Ma cosa è successo? “Sono state sgomberate per l`ennesima volta alcune case fatiscenti in pieno centro storico a Rosarno dove quattrordici africani vivevano in condizioni igienico sanitarie decisamente difficili”, racconta invece Giuseppe Pugliese di Africalabria. “Non sappiamo ancora se sono stati trattenuti, sistemati da qualche parte oppure, come sempre è accaduto, sgomberati e basta. L’altro ieri è stato arrestato di nuovo uno dei due ragazzi fermati due settimane fa. Anche questa volta alle sei del mattino mentre stava sulla Statale sperando di trovare una giornata di lavoro. E stato arrestato e processato per direttissima non perchè stesse facendo chissà cosa, ma perchè non aveva il permesso di soggiorno”.

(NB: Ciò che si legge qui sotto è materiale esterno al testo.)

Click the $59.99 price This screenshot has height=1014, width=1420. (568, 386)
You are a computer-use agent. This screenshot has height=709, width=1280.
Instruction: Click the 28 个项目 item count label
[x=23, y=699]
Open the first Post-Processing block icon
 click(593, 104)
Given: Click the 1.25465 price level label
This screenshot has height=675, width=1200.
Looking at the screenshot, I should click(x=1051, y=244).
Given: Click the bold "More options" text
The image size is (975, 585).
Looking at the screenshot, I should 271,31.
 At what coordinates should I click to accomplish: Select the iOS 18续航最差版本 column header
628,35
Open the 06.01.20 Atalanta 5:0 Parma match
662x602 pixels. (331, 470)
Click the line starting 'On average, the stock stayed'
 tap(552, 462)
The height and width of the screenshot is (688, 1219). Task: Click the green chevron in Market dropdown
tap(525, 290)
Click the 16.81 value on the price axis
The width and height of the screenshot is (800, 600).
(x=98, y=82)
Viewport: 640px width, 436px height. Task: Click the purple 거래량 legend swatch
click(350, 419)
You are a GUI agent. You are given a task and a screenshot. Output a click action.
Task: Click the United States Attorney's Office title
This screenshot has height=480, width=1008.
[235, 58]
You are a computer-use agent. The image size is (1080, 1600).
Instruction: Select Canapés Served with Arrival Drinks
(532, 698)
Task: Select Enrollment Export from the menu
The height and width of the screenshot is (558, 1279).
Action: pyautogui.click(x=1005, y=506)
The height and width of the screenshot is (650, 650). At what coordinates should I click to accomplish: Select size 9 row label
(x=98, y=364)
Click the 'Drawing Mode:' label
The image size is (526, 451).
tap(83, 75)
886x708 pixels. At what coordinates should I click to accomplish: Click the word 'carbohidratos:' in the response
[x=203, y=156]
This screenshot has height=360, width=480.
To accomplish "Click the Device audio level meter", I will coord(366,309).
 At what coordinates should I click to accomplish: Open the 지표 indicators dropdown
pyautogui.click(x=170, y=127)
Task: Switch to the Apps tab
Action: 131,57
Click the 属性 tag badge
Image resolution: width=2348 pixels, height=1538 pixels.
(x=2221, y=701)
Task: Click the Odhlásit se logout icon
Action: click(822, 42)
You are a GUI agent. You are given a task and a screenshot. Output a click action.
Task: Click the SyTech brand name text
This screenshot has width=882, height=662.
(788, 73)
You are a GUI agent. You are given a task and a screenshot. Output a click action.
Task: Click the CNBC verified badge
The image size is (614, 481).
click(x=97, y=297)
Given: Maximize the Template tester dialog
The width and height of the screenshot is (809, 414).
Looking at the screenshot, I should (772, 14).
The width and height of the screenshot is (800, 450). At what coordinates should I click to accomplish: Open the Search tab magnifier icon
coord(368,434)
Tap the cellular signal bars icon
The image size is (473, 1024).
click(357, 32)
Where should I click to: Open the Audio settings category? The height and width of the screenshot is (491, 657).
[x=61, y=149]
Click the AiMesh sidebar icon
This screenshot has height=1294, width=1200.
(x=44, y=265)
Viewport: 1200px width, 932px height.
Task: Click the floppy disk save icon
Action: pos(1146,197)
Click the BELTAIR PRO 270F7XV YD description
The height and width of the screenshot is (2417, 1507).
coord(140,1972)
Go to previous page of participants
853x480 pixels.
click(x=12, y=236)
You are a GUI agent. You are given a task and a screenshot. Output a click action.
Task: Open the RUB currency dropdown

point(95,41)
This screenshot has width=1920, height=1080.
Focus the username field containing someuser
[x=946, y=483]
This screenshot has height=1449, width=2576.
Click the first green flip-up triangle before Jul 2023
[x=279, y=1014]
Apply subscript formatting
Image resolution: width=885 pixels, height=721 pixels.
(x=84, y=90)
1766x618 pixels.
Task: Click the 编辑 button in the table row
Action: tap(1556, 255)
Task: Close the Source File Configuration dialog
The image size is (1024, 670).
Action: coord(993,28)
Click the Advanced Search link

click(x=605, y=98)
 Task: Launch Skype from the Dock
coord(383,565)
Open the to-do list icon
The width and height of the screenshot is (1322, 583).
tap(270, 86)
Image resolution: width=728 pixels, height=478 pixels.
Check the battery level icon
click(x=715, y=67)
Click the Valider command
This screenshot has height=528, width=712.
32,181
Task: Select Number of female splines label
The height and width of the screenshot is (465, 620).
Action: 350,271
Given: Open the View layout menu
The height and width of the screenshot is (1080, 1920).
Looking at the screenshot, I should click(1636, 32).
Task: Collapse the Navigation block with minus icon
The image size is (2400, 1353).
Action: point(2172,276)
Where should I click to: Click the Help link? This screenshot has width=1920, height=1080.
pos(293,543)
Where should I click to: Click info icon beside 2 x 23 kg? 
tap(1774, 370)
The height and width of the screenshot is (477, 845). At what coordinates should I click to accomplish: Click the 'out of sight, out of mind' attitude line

Mentre le istituzioni seguono la linea della ‘sicurezza’ dettata dal Ministero dell’Interno, la società civile è particolarmente attiva. La “Rete Radici” ha avviato con la Prefettura e le istituzioni un tavolo per la regolarizzazione dei migranti e l’emersione del lavoro nero. Gruppi come Libera “Valle del Marro” ed “Equosud” stanno cercando di costruire un’alternativa. Equosud, in particolare, collega GAS (Gruppi di Acquisto Solidale) e contadini locali, che vendono gli agrumi a un prezzo più giusto saltando i canali della grande distribuzione organizzata e l’intermediazione parassitaria. I risultati, ancora parziali, appaiono molto positivi e hanno probabilmente gettato le basi per un nuovo modello, per cui l’agricoltura produce reddito, ai lavoratori viene pagato un giusto compenso, che permette loro di vivere dignitosamente. Si risolve così a monte la questione dell’accoglienza.
Anche i produttori etici locali possono finalmente uscire dall’ombra. Fino a un anno fa chi faceva biologico vero e stipulava regolari contratti (magari trascorrendo intere mattinate in Questura per procedure interminabili) era del tutto isolato. Quasi un pazzo. Oggi è diventato il motore del cambiamento e un esempio da imitare. Uno dei tanti effetti della rivolta africana.